Guitarist Pete Townshend has revealed that he is working on a new production in the tradition of the Who’s Tommy and Quadrophenia that he calls Floss. The guitarist also told Rolling Stone magazine that the more conventional songs from Floss will be part of a new Who CD next year.
But if one wants to know more about the next Who album and how the music might sound, one person who doesn’t have any answers is Who singer Roger Daltrey.
“I don’t read any of that stuff. I don’t listen to it,” Daltrey says about the reports of renewed Who activity. “All I know is when he (Townshend) is ready, he’ll present me with a load of songs and I’ll go into the studio with them and give them back to him with a vocal on them and let’s see where we are.”
Although Daltrey, who was calling from England for the recent interview, didn’t want to speculate on new Who music, he is well aware that recording sessions are planned for next year.
And in fact, the main reason he was doing the interview was for a fall solo tour that has a lot to do with the Who’s pending activities.
“The Who are going to be in the studio next year, and I feel the need to get the pipes lubricated,” Daltrey says. “We haven’t worked since the end of April, so I really feel like it’s time to get out there.”
Daltrey said his shows could vary from night to night.
“There will be Who songs I want to re-approach that we haven’t done for a long while, and they will be different. I won’t do them like the Who does them,” he says. “I will be doing some solo stuff that I’ve never played live. I made an album in ’94 called Rocks In The Head. A lot of that stuff will work great live on stage. So I’m not sure what material, and I don’t know what’s going to be in the show and I won’t know until any particular night.”
This fall’s tour is a rare solo outing for Daltrey, whose last of seven solo albums was 1996’s McVicar.
By that time, the Who was beginning to show signs of renewed life.
The group had seen its career sidetracked by the 1978 death of drummer Keith Moon. The group sought to carry on, recruiting former Faces drummer Kenney Jones to join the remaining band members Daltrey, Townshend and bassist John Entwistle.
That lineup made two albums Face Dances and It’s Hard but never really clicked.
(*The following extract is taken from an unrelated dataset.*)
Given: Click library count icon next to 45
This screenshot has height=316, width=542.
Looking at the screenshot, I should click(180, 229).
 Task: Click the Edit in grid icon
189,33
It billed its 1982 tour as a farewell trek and for a time made good on that promise.
But in 1989 Townshend regrouped the Who, with Simon Phillips on drums, for a 25th anniversary tour.
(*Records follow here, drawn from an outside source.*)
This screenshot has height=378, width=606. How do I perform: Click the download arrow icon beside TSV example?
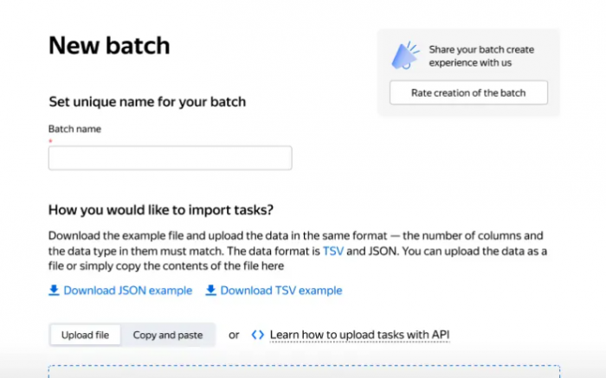[210, 291]
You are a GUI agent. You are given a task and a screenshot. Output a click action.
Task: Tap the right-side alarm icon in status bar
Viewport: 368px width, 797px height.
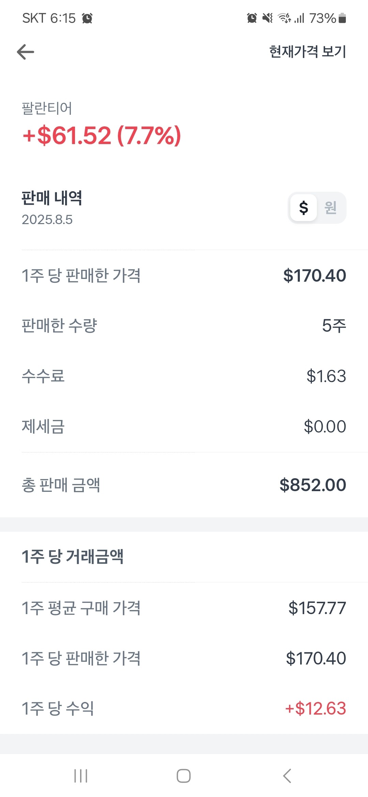click(252, 18)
But in 1996, the Who again returned to action, with Zak Starkey (son of Beatles drummer Ringo Starr) taking over on drums, and playing the Quadrophenia album front to back.
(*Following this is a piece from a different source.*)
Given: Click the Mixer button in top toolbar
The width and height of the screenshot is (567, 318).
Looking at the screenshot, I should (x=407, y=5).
That lineup ended on June 27, 2002 one day before the Who was set to tour again when Entwistle died of a heart attack induced by cocaine use.
Bassist Pino Palladino who had built an enviable career as a studio musician and touring bassist stepped in and has been the Who’s bassist ever since.
To Daltrey, the current edition of the Who feels more like a true band than at any time since Moon was alive.
“With Zak, it feels much more like it did,” Daltrey says. “And even though John’s not there anymore, we’ve got Pino, and I can hear myself singing for the first time. So now it’s a dream. It’s much easier to do a performance now and to give a performance with more color than it ever was when John was on stage. That’s not to say I don’t miss John,” Daltrey says.
“[But] there were quite a few problems with John on stage in the latter years, because he was deaf.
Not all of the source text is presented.